Carlos A. David, MD*
Robert F. Spetzler, MD
*Division of Neurosurgery, University of Missouri, Columbia, Missouri
Division of Neurological Surgery, Barrow Neurological Institute, St. Joseph's Hospital and Medical Center, Phoenix, Arizona
Petroclival meningiomas are formidable surgical challenges. Surgical outcomes, however, have improved as neuroimaging and surgical approaches have advanced. The surgical anatomy associated with petroclival meningiomas and the skull base approaches best suited for their resection are reviewed.
Key Words: clivus, meningiomas, petrosectomy, surgical approaches, tumors
Meningiomas of the clivus and petrous apex remain formidable surgical challenges. Characterized by slow, relentless growth, these tumors can become enormous before they become apparent clinically. The involvement of the brain stem, cranial nerves, and critical vascular structures invariably makes these tumors fatal. Before the last decade, attempts at extirpation were associated with a mortality rate greater than 50%,[4,6,10,30] leading many surgeons to conclude that these tumors were incurable.
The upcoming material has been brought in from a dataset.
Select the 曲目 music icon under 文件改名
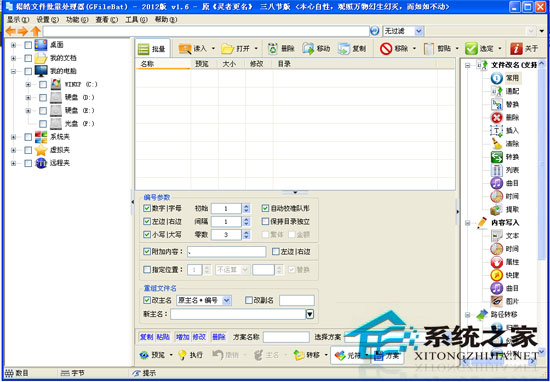 click(x=496, y=183)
Advances in neuroimaging with concurrent refinements in surgical technique and the development of skull base surgery have improved surgical outcomes. These tumors, however, remain a substantial surgical challenge, and significant morbidity is still associated with their surgical removal. The most important surgical advance enabling acceptable morbidity rates has been the development of approaches that maximize surgical exposure while minimizing the extent of brain retraction. Several surgical approaches, which can be used by themselves or in combination, have been devised to maximize exposure from different vantage points. The selection of a particular approach or combination is based on careful consideration of the size, location, and extent of the lesion as well as on the patient's neurological status. This article reviews the various approaches and their appropriate selection as well as the complications, management, and outcomes associated with the treatment of petroclival meningiomas.
The clivus is the segment of the skull base that adjoins the foramen magnum to the sphenoid bone. Otherwise known as the basilar part of the occipital bone (basiocciput), this thick plate of bone extends rostrally at an angle of 45° from the foramen magnum to the dorsum sellae. Early in life an articulation exists between these two regions known as the sphenoid occipital synchondrosis; this articulation usually disappears by adulthood. Laterally, the clivus meets the petrous portion of the temporal bone at the petro-occipital fissure. Together, these three bones form the skull base and middle fossa floor. The entire region is lined with a double layer of dura consisting of the endosteal and periosteal layers. Between these two layers are found various venous sinuses and plexi.
Figure 1. Artist’s representation of the anatomy of the petroclival region. The dura has been removed on the right half.
The concave intracranial surface of the clivus is lined by a thick double layer of dura that contains the basilar venous plexus. This venous plexus forms a venous confluence with the posterior cavernous sinus and the inferior petrosal sinus, which contains an osteofibrous compartment known as Dorello's canal. This canal is found at the region of the petrous apex between the two dural leaves. The abducens nerve lies within this canal, coursing toward the cavernous sinus below a strong fibrous trabecula known as the petrosphenoidal ligament or Gruber's ligament (Fig. 1). Slightly lateral to this region, along the petrous apex, is the trigeminal groove or impression. With its dural lining, this region forms Meckel's cave, the entrance of the trigeminal nerve. The trigeminal nerve, surrounded not only by a dural sheath but also by a well-developed cistern, enters this region from the posterior fossa. As the trigeminal nerve travels anteriorly, it leaves the cistern, and the individual divisions of the nerve become surrounded by dural sheaths as they travel along the middle fossa floor to their respective exiting foramina.
The petrous portion of the temporal bone houses the carotid artery as it ascends in its vertical portion before its anteromedial bend. In addition, the sigmoid sinus, jugular bulb, vestibulocochlear apparatus, and facial nerve are encased within the mastoid bone.
Figure 2. Classification scheme for preoperative planning divides the clivus into thirds. The choice of surgical approach depends on the anatomical extent of the tumor.
No ideal scheme exists for classifying petroclival meningiomas. An overall classification scheme would encompass tumor location as well as assess technical difficulty and choice of approach. Sekhar et al.  have developed a useful scheme that is based on the tumor's anatomical location along the clivus, mainly along the upper, middle, or lower clivus. A similar scheme based on both anatomical location and tumor extent permits more rational decision making regarding the optimal surgical approach. The tumors are divided into three areas (Fig. 2). Tumors of the upper third involving the petrous apex and posterior cavernous sinus are best approached via an orbitozygomatic or Kawase's approach. Tumors of the middle clival level involving the caudal extent of the internal auditory meatus to the jugular foramen are best approached via a transpetrosal route. Tumors of the lower clivus down to the foramen magnum are best approached by the far-lateral approach or combination approaches.